Assignment.
Pictures in the records are to be excluded from an otherwise exact copy.

Data for review.
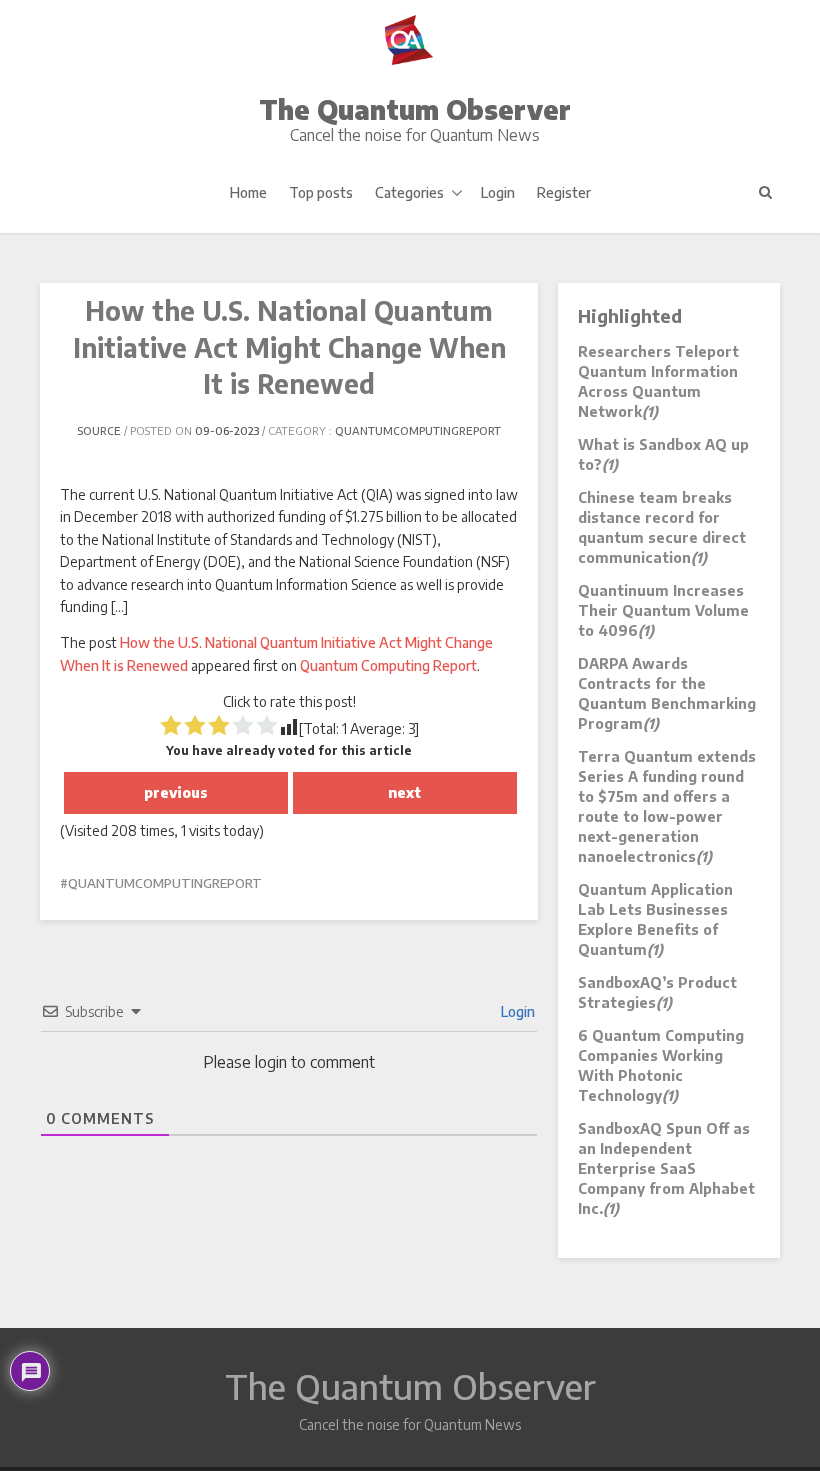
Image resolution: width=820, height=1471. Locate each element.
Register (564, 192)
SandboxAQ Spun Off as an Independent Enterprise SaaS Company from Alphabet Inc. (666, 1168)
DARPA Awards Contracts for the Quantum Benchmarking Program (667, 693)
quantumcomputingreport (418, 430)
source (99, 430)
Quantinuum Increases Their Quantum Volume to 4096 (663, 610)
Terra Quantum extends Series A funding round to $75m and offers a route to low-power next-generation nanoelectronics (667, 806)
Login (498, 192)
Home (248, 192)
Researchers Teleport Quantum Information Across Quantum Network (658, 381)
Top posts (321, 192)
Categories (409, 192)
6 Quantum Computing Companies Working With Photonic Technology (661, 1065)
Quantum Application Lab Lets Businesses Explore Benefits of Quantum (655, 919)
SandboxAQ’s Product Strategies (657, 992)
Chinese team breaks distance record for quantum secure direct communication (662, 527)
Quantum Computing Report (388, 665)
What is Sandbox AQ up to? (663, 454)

Result for this task.
Image resolution: width=820, height=1471. Locate each element.
Register (564, 192)
SandboxAQ Spun Off as an Independent Enterprise SaaS Company from Alphabet Inc. (666, 1168)
DARPA Awards Contracts for the Quantum Benchmarking Program (667, 693)
quantumcomputingreport (418, 430)
source (99, 430)
Quantinuum Increases Their Quantum Volume to 4096 (663, 610)
Terra Quantum extends Series A funding round to $75m and offers a route to low-power next-generation nanoelectronics (667, 806)
Login (498, 192)
Home (248, 192)
Researchers Teleport Quantum Information Across Quantum Network (658, 381)
Top posts (321, 192)
Categories (409, 192)
6 Quantum Computing Companies Working With Photonic Technology (661, 1065)
Quantum Application Lab Lets Businesses Explore Benefits of Quantum (655, 919)
SandboxAQ’s Product Strategies (657, 992)
Chinese team breaks distance record for quantum secure direct communication (662, 527)
Quantum Computing Report (388, 665)
What is Sandbox AQ up to? (663, 454)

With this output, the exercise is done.